Oczywiście, tak jak większość tutaj obecnych, mam nowe plany, postanowienia, założenia i ...marzenia :))
a więc:
odtłuścić sie do magicznych (conajmniej) 68 kg!!!!
dzisiaj 80,4 kg
Nie jeść słodyczy!!! wcale!!!!
tak wolę, bo jak nie jem wcale to mnie nie ciągnie....
w czasie świąt i sylwestra pozwoliłam sobie na słodycze i nieregularne jedzenie i efekt jest natychmiastowy....

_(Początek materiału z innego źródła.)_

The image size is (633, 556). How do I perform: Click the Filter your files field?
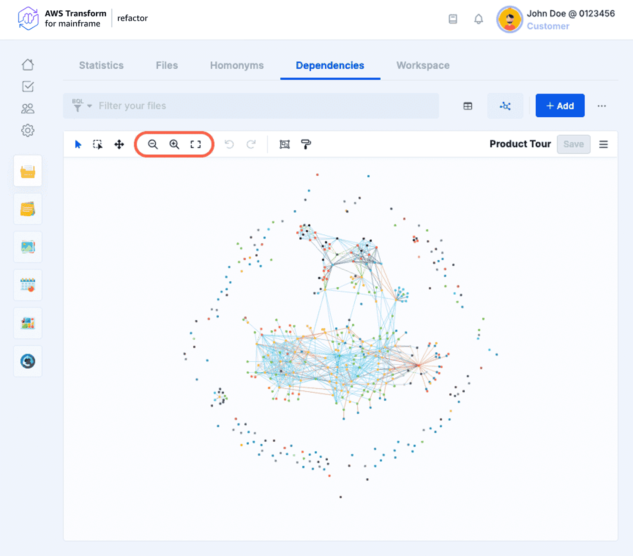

więc od dziś znowu pełna mobilizacja!!!
Wczoraj dwa razy po godzince spaceru. A tak poza tym sidzenie/leżenie i opychanie się!!! Znaczy sie normalnie śniadanie, obiad, kolacja, troche słodyczy. Ale generalnie z dietą to nie miało nic wspólnego :))
Więc dziś plan mam taki:
śniadanie: płatki błonnikowe + mleko + herbata rumiankowa
II śniadanie: sałatka z papryki i ogórka i pomidora i jajka i cebuli i oliwy i przypraw
Obiad: kawałek łososia + warzywa
Podwieczorek: pomarańcza
Kolacja: marchewka potarta z jabłkiem.
herbata mietowa.
Znowu musze mocno przykręcić i czekać na piekne efekty :))
do kńca stycznia 74,9 kg
do końca lutego 72,8 kg
do końca marca 70,5 kg
do końca kwietnia 68,0 kg lub mniej :))
Buziolki.....
mesaya
3 stycznia 2014, 07:22Znam Cie już na tyle, by mieć pewność, że osiągniesz założone cele. Podziwiam i trzymam kciuki:))
maggie220
2 stycznia 2014, 21:15Trzymam kciuki. Napewno sie uda.
MllaGrubaskaa
2 stycznia 2014, 19:39Powodzenia :))
Magdalena762013
2 stycznia 2014, 19:38Mam podobne spostrzezenia co do slodyczy, ale boje sie tak ambitnych planow stawiac jak Ty. Ale patrzac na efekty Twoje dotychczasowe - dasz rade!!!
sardynka50
2 stycznia 2014, 18:44Trzymam kciuki...powodzenia !
MargotG
2 stycznia 2014, 16:23powodzenia!!
vita69
2 stycznia 2014, 12:37bardzo ambitny plan na styczeń:)
Karampuk
2 stycznia 2014, 12:07a ja bym chciała 66, ze juz nie wspomne o 63, ehhh
Mycha34
2 stycznia 2014, 11:40Mam podobny plan - upragnione 68 kg. W chwili obecnej - 79 kg. Tobie i sobie życzę powodzenia:)
Basiaaaa
2 stycznia 2014, 11:33Gosiu, obserwuję Cię ciągle i jesteś moim GURU - podziwiam Cię bardzo. Mimo tego świątecznego poplątania planów idziesz (mkniesz) jak wichura. Ja marzę i marzę, ale biorę się do roboty tzn, za siebie. Chcę być tak dzielna jak Ty. Całuję Noworocznie !!!
Antikleja
2 stycznia 2014, 11:14Trzymam kciuki :) Mnie się marzy 65 kg do końca kwietnia...
Hipciaaaa
2 stycznia 2014, 10:58Oby Ci się spełniło- trzymam kciuki...:PP
Halincia01
2 stycznia 2014, 10:56powodzenia!
toja4
2 stycznia 2014, 10:46Plan działania super, powodzenia.